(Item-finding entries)
>>>>

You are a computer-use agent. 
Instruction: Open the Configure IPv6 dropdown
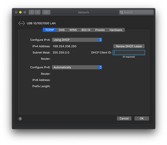click(x=77, y=67)
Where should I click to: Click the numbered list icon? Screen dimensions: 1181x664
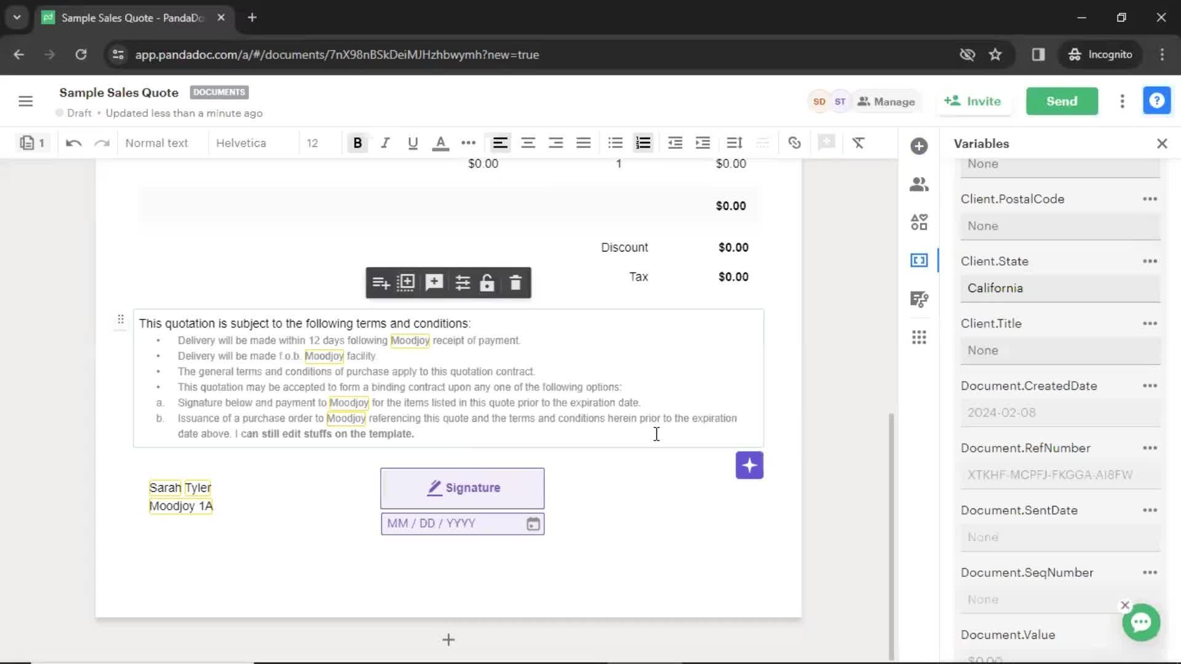[644, 143]
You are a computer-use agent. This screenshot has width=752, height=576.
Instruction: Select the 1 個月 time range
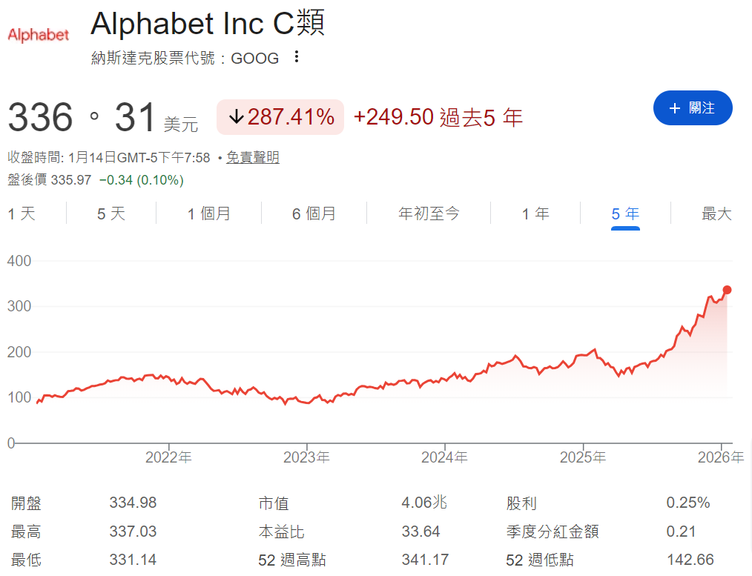coord(208,213)
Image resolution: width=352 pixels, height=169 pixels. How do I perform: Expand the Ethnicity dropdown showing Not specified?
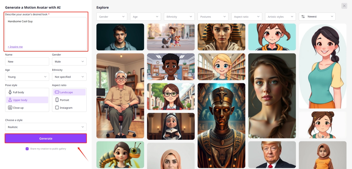pyautogui.click(x=69, y=77)
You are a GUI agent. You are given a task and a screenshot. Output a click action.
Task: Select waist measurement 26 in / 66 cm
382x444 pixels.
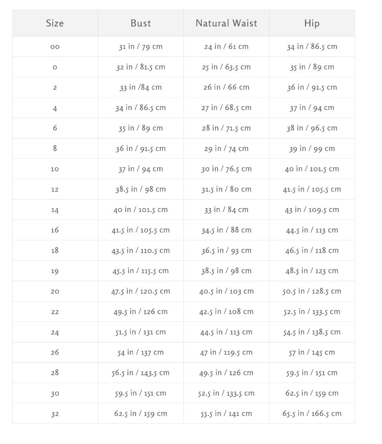click(x=227, y=87)
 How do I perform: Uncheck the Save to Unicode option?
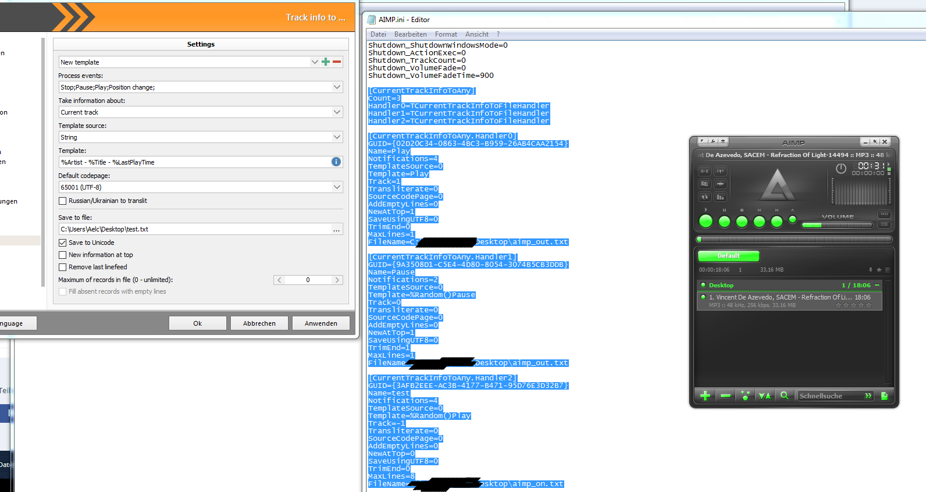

<<<<

- [Task] Copy the text of every entry above word for word, omitting the pictures.

- [Worked solution]
You are a computer-use agent. 
Instruction: Open the Configure IPv6 dropdown
click(x=77, y=67)
Where should I click to: Click the numbered list icon? Screen dimensions: 1181x664
[644, 143]
You are a computer-use agent. This screenshot has width=752, height=576.
Instruction: Select the 1 個月 time range
coord(208,213)
Image resolution: width=352 pixels, height=169 pixels. How do I perform: Expand the Ethnicity dropdown showing Not specified?
pyautogui.click(x=69, y=77)
You are a GUI agent. You are given a task and a screenshot. Output a click action.
Task: Select waist measurement 26 in / 66 cm
382x444 pixels.
click(x=227, y=87)
 How do I perform: Uncheck the Save to Unicode option?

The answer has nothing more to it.